## Questions to answer
A) From the essay on what freedom means, return the passage starting at "Is it talking" and ending at "out in taxes.", copied word for word.
B) Carry the essay on what freedom means forward, picking up right after its final line.

What does freedom mean to you?
Is it being able to walk down the street or into a school building carrying a loaded gun?
Is it being able to ride a motorcycle without a helmet?
Is it having the government refrain from regulating your commercial business?
Is it being able to drive at night without fear of encountering a drunk-driving checkpoint?
Is it talking or texting on your cell phone while you drive?
All those things have been described at times as freedom issues, but none of them are what I think of as freedom. Neither is the implicit concept of freedom espoused by many conservatives, who seem to believe that freedom means the right to make as much money as you can in any way you can without having to pay much of it out in taxes.
For some people freedom relates directly to a specific situation. A teenager counting down the days to adulthood has a concept of freedom that I don’t even think about any more because I’ve enjoyed it for so long. Similarly, a resident of a nation that has been occupied or colonized by another has a specific idea of freedom related to throwing off the yoke of the oppressor.
A good point to begin any discussion about freedom would be Franklin D. Roosevelt’s statement of Four Freedoms, laid out in his 1941 State of the Union address. Roosevelt said everyone should enjoy:
Freedom of speech and expression.
Freedom of worship.
Freedom from want.
Freedom from fear.

## Data extract

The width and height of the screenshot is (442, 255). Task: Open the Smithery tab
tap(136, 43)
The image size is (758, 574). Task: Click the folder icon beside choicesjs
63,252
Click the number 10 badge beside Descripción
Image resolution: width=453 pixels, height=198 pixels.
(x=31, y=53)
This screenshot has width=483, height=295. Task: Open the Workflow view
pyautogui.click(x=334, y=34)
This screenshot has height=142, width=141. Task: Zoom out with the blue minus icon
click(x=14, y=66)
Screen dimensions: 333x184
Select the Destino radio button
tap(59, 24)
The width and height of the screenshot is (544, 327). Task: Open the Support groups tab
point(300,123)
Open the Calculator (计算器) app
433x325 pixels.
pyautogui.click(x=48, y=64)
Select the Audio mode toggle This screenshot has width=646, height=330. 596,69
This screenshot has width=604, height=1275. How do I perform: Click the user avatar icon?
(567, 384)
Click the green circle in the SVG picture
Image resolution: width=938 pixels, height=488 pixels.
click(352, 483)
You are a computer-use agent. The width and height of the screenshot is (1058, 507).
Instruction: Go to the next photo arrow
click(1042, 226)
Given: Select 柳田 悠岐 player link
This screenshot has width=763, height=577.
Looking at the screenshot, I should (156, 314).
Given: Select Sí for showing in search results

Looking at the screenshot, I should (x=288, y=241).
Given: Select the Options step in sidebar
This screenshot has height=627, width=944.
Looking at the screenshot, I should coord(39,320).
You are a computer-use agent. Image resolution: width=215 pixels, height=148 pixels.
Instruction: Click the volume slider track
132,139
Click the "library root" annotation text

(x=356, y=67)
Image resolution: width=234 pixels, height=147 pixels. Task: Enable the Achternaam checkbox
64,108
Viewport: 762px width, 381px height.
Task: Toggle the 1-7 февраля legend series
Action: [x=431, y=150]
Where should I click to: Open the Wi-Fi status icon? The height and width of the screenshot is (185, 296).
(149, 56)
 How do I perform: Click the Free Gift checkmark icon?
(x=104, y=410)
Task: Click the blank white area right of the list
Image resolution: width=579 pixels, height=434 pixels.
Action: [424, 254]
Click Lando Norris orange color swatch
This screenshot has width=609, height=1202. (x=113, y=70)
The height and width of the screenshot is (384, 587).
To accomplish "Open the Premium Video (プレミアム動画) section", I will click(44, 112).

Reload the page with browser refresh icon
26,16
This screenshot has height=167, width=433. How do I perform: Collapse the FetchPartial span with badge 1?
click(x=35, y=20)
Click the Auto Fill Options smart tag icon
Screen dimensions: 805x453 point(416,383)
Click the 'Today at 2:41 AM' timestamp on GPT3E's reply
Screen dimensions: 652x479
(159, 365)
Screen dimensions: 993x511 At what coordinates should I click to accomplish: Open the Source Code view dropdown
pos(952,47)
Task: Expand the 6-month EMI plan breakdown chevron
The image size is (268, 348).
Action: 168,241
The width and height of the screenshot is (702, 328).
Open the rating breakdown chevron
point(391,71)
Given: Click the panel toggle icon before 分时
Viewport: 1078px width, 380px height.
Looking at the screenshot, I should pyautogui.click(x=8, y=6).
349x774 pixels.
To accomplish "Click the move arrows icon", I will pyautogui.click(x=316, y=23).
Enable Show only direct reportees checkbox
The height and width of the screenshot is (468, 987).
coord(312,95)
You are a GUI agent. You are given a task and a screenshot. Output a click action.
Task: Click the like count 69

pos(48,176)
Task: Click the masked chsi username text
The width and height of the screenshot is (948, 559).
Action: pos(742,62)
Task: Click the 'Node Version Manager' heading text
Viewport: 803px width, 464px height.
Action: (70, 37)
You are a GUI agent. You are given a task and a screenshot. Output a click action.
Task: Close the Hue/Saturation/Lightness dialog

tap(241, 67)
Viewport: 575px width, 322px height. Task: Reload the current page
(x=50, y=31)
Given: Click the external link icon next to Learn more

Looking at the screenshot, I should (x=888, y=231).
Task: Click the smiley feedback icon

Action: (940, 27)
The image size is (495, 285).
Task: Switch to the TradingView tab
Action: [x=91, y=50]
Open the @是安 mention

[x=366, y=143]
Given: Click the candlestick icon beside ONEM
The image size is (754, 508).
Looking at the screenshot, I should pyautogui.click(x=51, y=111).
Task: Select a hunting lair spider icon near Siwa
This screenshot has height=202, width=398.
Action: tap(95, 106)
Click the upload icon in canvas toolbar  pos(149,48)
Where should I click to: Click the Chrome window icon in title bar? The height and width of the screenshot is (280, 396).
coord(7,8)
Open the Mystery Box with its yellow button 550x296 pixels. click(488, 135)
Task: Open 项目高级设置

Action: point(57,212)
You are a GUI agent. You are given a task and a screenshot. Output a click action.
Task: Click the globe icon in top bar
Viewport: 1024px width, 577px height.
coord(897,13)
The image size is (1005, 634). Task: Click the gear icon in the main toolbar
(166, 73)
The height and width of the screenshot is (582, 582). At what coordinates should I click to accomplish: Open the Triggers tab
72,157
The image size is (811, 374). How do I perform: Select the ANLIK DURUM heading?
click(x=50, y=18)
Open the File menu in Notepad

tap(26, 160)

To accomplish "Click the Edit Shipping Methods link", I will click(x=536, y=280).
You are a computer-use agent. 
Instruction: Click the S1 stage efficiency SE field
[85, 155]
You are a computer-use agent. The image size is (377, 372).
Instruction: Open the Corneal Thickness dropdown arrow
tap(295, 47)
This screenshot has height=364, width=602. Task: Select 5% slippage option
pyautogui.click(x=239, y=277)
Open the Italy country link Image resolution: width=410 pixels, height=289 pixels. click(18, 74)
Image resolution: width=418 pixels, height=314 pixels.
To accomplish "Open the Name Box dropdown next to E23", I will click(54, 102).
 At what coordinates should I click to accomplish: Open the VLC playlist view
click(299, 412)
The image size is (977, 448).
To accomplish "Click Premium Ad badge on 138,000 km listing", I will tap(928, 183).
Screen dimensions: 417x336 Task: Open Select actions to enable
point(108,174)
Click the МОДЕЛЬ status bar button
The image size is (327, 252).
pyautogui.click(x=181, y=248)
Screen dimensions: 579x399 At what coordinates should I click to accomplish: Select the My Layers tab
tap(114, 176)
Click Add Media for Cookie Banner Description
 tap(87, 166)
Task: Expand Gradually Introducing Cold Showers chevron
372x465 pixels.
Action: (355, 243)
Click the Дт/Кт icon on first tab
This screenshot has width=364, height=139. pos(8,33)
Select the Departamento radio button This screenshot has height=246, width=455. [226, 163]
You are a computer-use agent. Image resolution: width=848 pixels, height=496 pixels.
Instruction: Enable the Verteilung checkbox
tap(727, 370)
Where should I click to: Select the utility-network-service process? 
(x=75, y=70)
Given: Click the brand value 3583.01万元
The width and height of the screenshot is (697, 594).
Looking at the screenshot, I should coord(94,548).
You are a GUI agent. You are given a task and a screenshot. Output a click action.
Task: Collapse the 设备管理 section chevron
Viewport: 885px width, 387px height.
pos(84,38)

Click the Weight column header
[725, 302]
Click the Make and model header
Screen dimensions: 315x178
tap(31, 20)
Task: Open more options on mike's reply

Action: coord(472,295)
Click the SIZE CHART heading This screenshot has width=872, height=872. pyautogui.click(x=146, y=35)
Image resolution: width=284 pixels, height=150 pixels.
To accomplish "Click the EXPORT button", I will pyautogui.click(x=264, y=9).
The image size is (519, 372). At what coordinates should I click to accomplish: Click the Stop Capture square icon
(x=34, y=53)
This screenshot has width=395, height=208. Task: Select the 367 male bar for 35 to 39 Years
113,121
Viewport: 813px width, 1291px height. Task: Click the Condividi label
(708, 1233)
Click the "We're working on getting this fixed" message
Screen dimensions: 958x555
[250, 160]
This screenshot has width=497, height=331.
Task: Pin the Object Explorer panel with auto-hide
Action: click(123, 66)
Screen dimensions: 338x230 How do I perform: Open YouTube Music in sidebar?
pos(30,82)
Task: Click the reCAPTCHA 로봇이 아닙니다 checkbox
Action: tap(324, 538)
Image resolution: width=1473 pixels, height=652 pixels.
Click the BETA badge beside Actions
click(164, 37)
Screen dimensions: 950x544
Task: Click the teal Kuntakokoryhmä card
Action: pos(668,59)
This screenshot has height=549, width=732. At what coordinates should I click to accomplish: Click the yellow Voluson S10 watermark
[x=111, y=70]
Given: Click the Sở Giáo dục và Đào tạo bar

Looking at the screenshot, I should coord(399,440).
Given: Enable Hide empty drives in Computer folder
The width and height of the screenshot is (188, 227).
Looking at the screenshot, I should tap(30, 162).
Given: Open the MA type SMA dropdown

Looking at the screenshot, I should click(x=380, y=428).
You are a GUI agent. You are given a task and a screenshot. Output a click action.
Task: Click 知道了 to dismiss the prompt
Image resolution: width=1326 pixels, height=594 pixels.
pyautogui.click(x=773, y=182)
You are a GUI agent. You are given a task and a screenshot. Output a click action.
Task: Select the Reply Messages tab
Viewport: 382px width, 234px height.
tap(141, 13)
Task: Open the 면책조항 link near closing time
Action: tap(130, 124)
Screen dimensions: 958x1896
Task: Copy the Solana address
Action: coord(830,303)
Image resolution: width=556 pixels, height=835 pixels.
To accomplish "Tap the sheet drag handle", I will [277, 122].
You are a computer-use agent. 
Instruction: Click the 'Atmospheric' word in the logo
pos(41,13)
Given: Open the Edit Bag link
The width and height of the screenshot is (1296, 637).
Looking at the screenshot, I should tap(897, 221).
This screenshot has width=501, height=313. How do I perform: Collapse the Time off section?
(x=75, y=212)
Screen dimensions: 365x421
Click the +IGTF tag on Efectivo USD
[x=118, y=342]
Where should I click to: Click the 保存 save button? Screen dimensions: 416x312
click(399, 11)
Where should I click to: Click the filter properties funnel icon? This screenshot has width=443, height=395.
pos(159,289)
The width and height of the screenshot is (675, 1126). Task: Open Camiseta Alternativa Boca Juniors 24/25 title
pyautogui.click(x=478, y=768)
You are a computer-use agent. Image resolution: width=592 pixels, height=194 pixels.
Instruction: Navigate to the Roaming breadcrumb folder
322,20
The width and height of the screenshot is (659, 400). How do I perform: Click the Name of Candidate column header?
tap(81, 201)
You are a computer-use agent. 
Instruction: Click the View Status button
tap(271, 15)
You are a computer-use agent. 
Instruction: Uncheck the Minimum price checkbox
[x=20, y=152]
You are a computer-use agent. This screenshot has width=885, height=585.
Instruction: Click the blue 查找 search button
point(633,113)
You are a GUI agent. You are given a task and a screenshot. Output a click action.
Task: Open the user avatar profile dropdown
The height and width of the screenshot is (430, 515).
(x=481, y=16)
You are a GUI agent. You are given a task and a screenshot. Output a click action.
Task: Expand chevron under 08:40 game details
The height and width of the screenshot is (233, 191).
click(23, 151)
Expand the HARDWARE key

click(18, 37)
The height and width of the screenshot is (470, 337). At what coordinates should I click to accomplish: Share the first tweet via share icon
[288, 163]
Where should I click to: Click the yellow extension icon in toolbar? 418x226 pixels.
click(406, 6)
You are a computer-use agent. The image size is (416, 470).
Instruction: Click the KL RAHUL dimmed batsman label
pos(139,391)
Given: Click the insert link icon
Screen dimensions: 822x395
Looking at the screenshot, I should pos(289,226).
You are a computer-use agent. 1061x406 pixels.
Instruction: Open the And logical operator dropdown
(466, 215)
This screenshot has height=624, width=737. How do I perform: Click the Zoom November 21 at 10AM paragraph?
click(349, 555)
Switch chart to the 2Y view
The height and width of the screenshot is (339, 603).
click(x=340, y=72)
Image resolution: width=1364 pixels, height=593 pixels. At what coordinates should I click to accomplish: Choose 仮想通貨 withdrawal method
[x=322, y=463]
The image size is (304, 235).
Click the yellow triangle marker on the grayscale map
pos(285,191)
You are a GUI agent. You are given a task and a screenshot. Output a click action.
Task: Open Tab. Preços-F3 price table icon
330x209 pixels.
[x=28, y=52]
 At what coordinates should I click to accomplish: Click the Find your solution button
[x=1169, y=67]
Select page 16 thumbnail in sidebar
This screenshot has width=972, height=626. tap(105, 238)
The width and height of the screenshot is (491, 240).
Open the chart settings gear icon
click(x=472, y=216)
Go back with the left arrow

## Your responses
A)
Is it talking or texting on your cell phone while you drive?
All those things have been described at times as freedom issues, but none of them are what I think of as freedom. Neither is the implicit concept of freedom espoused by many conservatives, who seem to believe that freedom means the right to make as much money as you can in any way you can without having to pay much of it out in taxes.

B)
The first two are right out of our First Amendment and are now taken for granted by all Americans. The latter two are considerably trickier. How, after all, do you precisely define freedom from want? And how, having defined it, do you cause it to happen in a large, complex technological society that relies for its prosperity on vigorous economic competition?
Those are questions above my pay grade, but I think Roosevelt was right to put them into the equation. Any concept of freedom in modern society has to address these security issues to some extent.
Certainly most Americans would consider it a basic, if not Constitutionally specified, right to choose a field of work and to advance in it as far as their talents can carry them. It’s a big part of the whole pursuit of happiness thing, and our identities are now so wrapped up in our work that it’s a key part of our sense of self.
If you have a job with one employer and feel stuck in it, you’re welcome to try to sell your services to another employer. But if you fear that your medical coverage might not be picked up at the new job owing to a pre-existing condition, you’re pretty much stuck. It’s a loss of freedom by any reasonable interpretation of the word, but it’s not a freedom issue that gets much attention.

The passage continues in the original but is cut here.